Purpose: Biallelic variants in UCHL1 have been associated with a progressive early-onset neurodegenerative disorder, autosomal recessive spastic paraplegia type 79. In this study, we investigated heterozygous UCHL1 variants on the basis of results from cohort-based burden analyses.

Methods: Gene-burden analyses were performed on exome and genome data of independent cohorts of patients with hereditary ataxia and spastic paraplegia from Germany and the United Kingdom in a total of 3169 patients and 33,141 controls. Clinical data of affected individuals and additional independent families were collected and evaluated. Patients’ fibroblasts were used to perform mass spectrometry-based proteomics.
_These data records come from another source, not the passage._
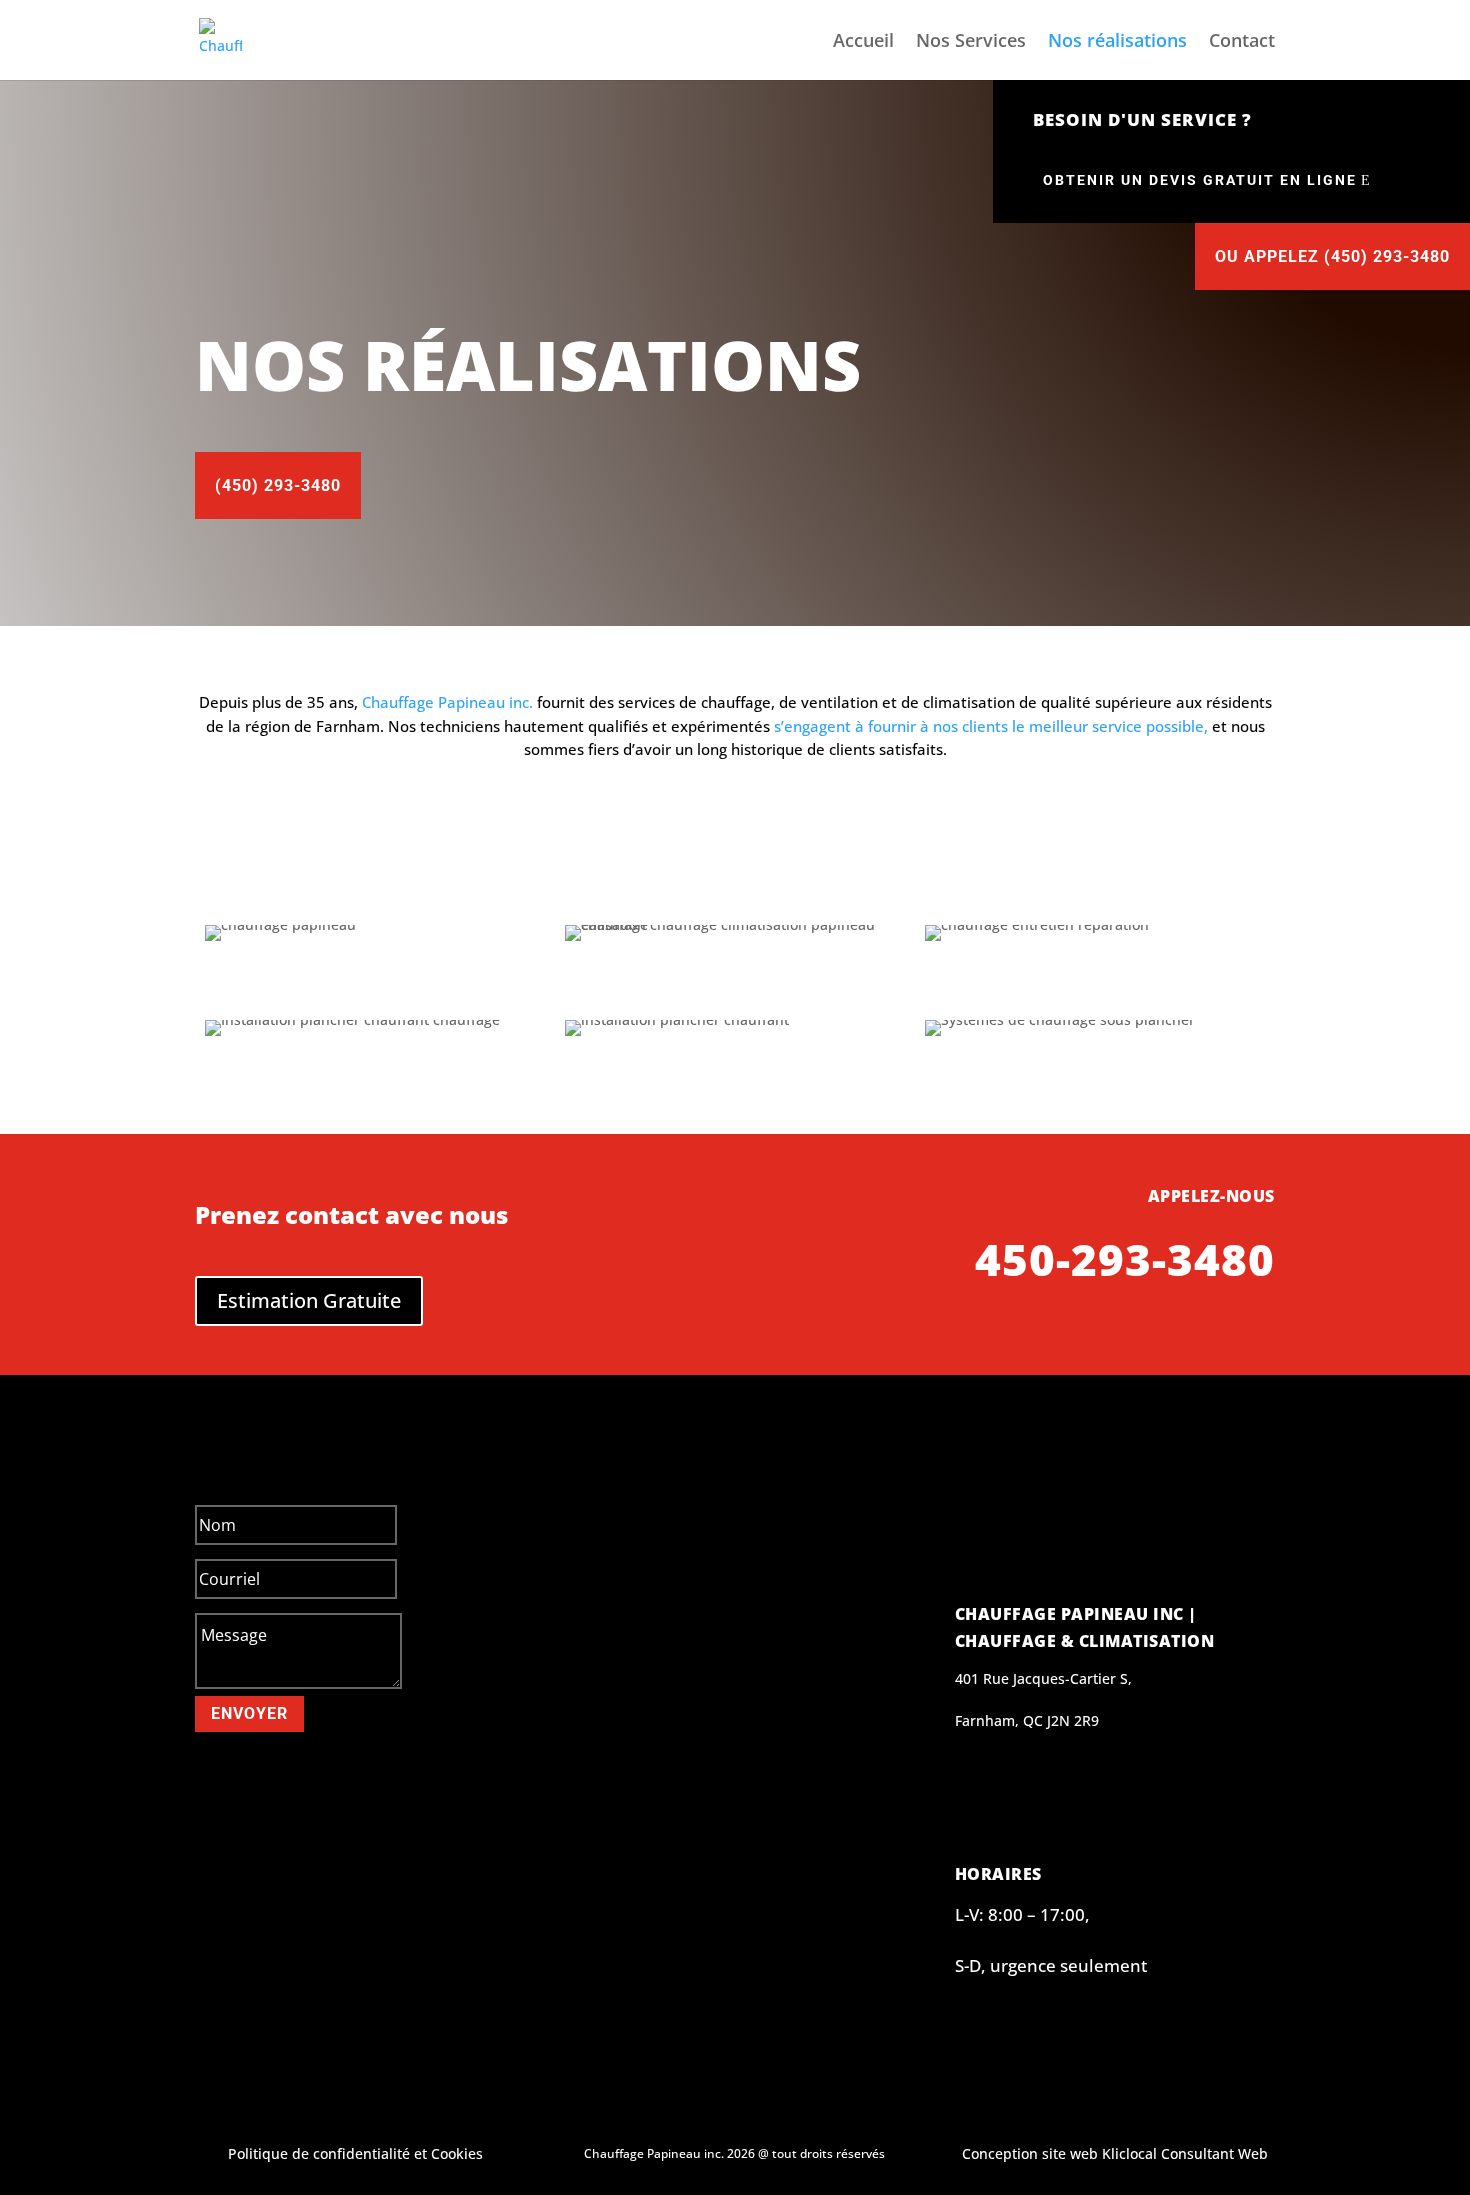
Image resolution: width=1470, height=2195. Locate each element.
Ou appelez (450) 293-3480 (1332, 256)
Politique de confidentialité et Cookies (355, 2153)
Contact (1242, 42)
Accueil (863, 42)
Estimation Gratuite (309, 1300)
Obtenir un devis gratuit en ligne (1200, 180)
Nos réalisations (1117, 42)
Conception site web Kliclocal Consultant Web (1115, 2153)
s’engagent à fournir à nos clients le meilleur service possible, (991, 726)
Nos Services (971, 42)
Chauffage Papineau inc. (445, 702)
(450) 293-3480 (278, 485)
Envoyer (249, 1713)
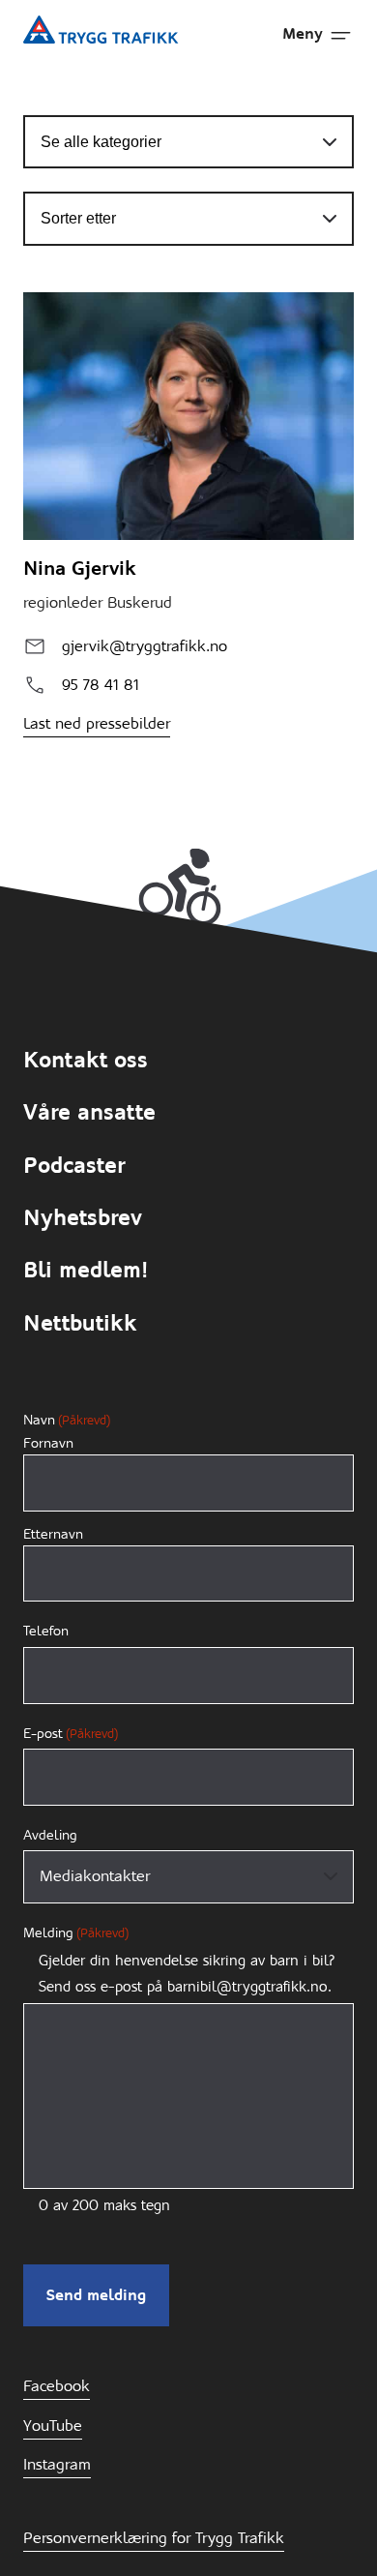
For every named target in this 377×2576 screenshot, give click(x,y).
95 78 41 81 (100, 684)
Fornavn (48, 1443)
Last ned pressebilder (96, 723)
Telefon (46, 1630)
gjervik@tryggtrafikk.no (144, 646)
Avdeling (50, 1834)
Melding (76, 1932)
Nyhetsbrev (82, 1218)
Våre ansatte (89, 1112)
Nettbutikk (80, 1323)
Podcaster (74, 1166)
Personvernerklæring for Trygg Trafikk (153, 2538)
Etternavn (53, 1534)
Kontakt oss (85, 1060)
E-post (70, 1733)
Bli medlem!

Results: UCHL1 was prioritized in both independent cohorts as a candidate gene for an autosomal dominant disorder. We identified a total of 34 cases from 18 unrelated families, carrying 13 heterozygous loss-of-function variants (15 families) and an inframe insertion (3 families). Affected individuals mainly presented with spasticity (24/31), ataxia (28/31), neuropathy (11/21), and optic atrophy (9/17). The mass spectrometry-based proteomics showed approximately 50% reduction of UCHL1 expression in patients’ fibroblasts.

Conclusion: Our bioinformatic analysis, in-depth clinical and genetic workup, and functional studies established haploinsufficiency of UCHL1 as a novel disease mechanism in spastic ataxia.

Keywords: Gene burden; Proteomics; Spastic ataxia; UCHL1.